**Exercise brief**:
Set down exactly the lines in the records below that run from the line with "Normatividad (15, 2004)" to the line with "mayo 2022 (35, 317)", inclusive, and nothing more.

**Data excerpts**:
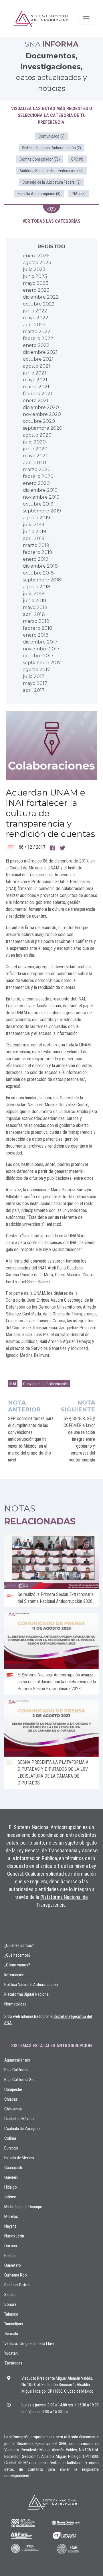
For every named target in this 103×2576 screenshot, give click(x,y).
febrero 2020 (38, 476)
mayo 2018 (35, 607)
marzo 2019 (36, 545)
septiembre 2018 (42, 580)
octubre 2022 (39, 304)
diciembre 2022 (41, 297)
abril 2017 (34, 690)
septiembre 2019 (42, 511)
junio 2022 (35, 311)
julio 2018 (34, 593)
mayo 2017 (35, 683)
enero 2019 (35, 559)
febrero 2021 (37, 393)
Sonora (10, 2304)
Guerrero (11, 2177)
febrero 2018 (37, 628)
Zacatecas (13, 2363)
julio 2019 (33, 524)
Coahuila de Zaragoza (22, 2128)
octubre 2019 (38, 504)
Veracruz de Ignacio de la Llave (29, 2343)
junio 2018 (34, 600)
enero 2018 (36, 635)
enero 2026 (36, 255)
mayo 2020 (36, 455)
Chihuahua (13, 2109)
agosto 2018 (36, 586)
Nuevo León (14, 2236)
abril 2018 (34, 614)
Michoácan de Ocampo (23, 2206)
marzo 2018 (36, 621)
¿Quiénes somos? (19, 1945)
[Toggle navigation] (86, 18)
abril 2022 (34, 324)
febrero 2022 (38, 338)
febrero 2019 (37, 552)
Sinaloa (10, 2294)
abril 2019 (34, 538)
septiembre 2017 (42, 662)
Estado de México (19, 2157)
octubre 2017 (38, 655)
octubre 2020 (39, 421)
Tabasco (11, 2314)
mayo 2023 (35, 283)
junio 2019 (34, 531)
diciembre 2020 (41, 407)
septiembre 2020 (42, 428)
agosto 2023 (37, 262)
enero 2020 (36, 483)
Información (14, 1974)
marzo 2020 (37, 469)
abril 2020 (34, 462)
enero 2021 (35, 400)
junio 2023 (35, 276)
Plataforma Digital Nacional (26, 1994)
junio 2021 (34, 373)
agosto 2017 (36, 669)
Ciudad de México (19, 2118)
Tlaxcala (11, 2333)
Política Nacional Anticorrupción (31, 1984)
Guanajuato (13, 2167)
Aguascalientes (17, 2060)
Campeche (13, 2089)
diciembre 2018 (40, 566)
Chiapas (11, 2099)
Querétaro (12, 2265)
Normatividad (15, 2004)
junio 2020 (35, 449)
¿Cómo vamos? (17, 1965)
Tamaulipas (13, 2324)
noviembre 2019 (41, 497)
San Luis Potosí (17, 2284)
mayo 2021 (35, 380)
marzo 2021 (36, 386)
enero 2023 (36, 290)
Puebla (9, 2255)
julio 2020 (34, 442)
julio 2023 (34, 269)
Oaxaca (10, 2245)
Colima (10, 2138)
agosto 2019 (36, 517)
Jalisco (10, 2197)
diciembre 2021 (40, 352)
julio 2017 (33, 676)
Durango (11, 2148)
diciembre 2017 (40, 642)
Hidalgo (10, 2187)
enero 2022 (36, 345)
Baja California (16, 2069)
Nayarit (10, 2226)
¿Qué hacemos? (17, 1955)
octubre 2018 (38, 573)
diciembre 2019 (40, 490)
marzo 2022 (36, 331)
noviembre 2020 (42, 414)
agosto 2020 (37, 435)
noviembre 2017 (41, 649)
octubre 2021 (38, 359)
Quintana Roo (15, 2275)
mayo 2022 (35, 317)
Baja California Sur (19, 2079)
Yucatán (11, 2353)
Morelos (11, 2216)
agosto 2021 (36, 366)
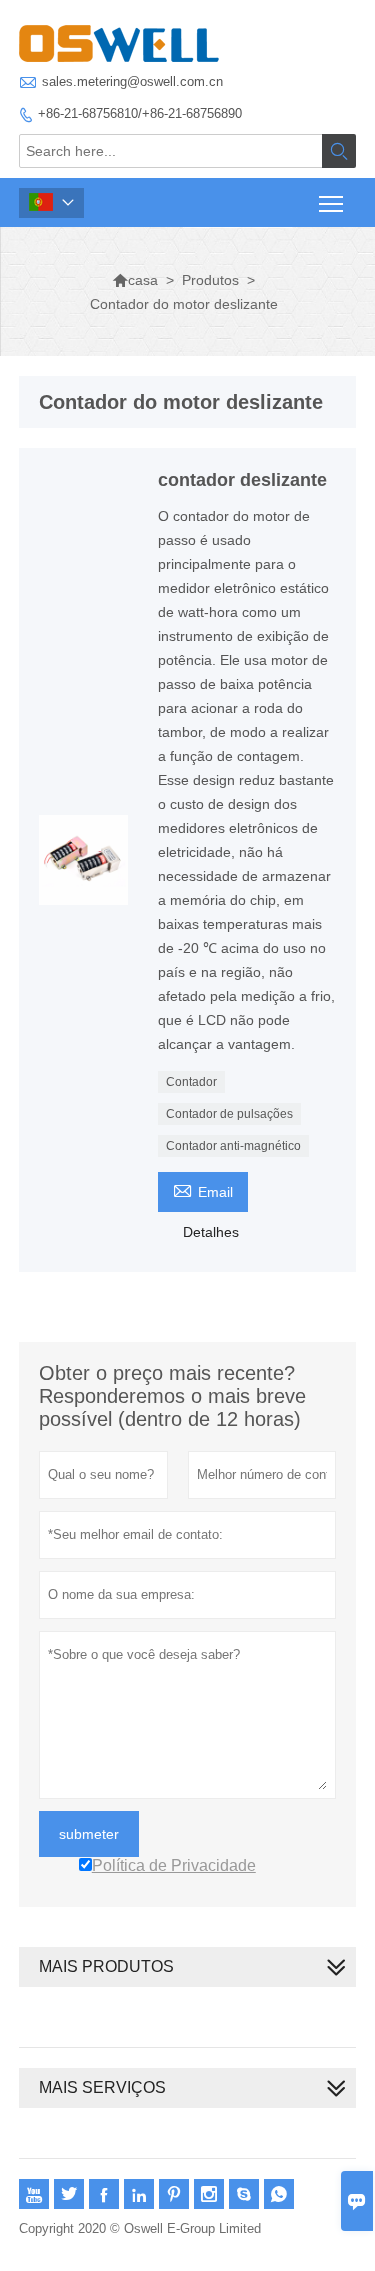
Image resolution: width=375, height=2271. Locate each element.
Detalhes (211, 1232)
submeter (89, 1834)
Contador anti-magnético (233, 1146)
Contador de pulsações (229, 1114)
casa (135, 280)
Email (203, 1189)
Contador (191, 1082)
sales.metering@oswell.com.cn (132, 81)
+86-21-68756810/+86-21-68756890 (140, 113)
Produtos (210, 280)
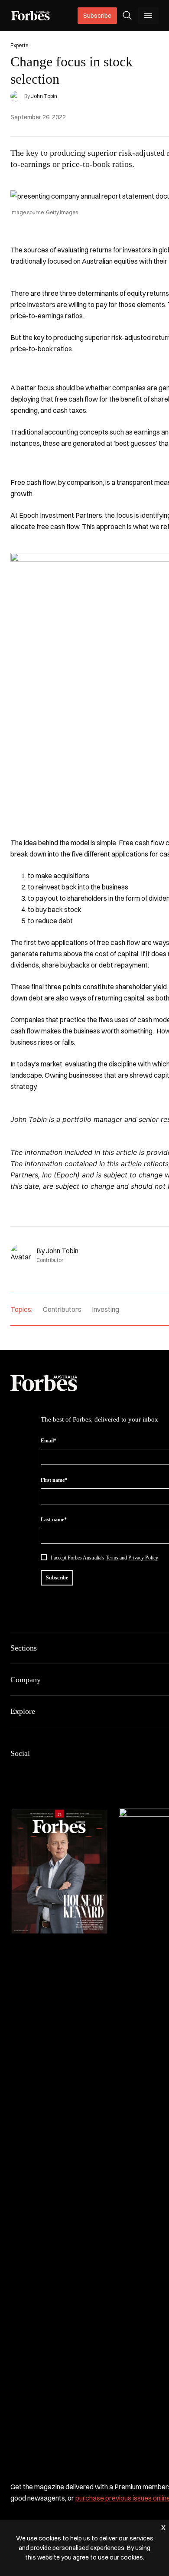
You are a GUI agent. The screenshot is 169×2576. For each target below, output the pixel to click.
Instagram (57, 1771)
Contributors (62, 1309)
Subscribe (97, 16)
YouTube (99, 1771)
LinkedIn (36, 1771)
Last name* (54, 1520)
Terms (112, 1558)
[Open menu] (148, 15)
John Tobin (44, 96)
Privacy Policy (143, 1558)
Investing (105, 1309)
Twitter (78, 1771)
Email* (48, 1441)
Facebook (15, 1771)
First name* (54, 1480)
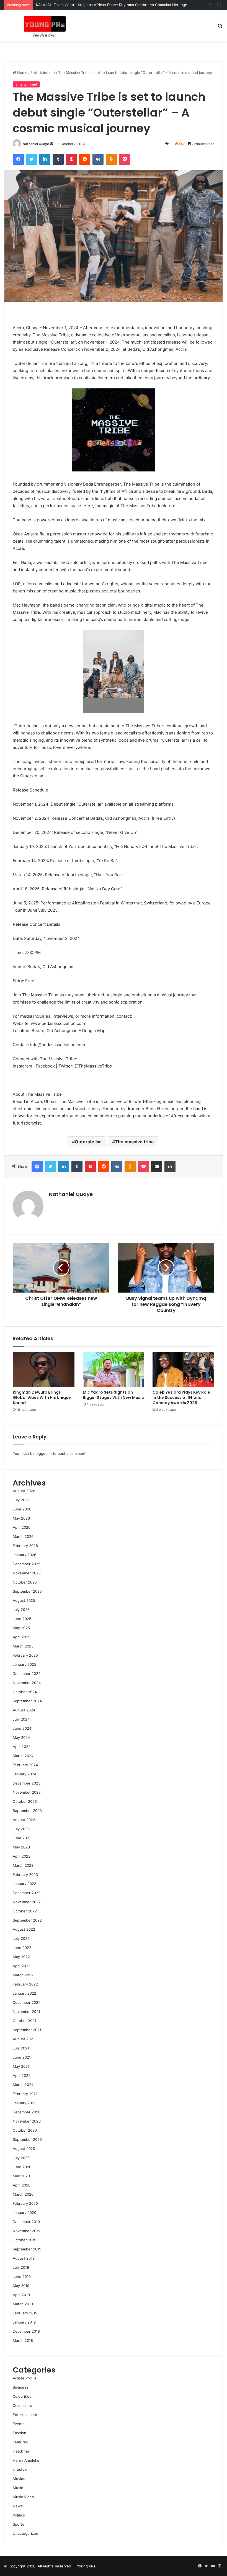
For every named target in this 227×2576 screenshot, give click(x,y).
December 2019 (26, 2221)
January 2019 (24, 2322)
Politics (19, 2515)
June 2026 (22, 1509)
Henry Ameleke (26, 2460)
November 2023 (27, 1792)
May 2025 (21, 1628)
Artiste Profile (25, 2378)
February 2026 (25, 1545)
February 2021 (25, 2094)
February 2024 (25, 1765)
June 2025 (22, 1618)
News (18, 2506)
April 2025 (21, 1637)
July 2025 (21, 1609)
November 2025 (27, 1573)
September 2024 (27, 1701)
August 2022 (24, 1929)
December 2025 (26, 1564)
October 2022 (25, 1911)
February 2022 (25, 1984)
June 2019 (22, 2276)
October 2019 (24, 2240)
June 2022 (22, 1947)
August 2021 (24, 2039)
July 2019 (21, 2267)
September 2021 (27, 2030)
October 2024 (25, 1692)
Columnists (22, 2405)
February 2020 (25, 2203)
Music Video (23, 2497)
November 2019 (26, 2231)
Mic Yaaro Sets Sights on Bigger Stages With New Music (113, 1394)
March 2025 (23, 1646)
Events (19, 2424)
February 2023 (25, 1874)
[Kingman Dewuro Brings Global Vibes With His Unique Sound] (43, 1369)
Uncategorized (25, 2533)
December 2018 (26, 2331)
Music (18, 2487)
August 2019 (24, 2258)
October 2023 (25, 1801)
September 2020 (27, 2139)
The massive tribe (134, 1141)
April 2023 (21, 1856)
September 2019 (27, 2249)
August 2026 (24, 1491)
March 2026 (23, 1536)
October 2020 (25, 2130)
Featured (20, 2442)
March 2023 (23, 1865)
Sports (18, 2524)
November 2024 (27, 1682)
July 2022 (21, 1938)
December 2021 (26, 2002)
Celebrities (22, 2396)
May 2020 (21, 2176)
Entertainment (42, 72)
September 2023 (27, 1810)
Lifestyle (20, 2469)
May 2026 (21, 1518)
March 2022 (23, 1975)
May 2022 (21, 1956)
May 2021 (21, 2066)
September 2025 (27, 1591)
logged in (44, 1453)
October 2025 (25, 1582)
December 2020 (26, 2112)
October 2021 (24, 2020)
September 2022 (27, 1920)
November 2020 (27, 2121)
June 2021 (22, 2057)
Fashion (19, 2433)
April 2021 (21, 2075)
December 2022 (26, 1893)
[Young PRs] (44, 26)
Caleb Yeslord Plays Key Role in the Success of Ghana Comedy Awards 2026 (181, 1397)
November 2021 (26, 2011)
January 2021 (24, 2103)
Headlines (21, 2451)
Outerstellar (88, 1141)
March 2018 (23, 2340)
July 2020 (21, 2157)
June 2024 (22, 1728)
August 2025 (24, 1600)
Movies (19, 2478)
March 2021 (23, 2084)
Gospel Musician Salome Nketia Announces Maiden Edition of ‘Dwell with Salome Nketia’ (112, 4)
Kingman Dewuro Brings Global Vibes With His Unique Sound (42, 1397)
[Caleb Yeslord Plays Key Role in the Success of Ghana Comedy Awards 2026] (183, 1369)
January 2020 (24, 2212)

**Problem solution**:
Normatividad (15, 2004)
junio 2020 (35, 449)
¿Cómo vamos? (17, 1965)
Tamaulipas (13, 2324)
noviembre 2019 (41, 497)
San Luis Potosí (17, 2284)
mayo 2021 (35, 380)
marzo 2021 (36, 386)
enero 2023 (36, 290)
Puebla (9, 2255)
julio 2020 (34, 442)
julio 2023 (34, 269)
Oaxaca (10, 2245)
Colima (10, 2138)
agosto 2019 (36, 517)
Jalisco (10, 2197)
diciembre 2021 (40, 352)
julio 2017 (33, 676)
Durango (11, 2148)
diciembre 2017 (40, 642)
Hidalgo (10, 2187)
enero 2022 (36, 345)
Baja California (16, 2069)
Nayarit (10, 2226)
¿Qué hacemos? (17, 1955)
octubre 2018 (38, 573)
diciembre 2019 (40, 490)
marzo 2022 (36, 331)
noviembre 2020 (42, 414)
agosto 2020 (37, 435)
noviembre 2017 (41, 649)
octubre 2021 (38, 359)
Quintana Roo (15, 2275)
mayo 2022 (35, 317)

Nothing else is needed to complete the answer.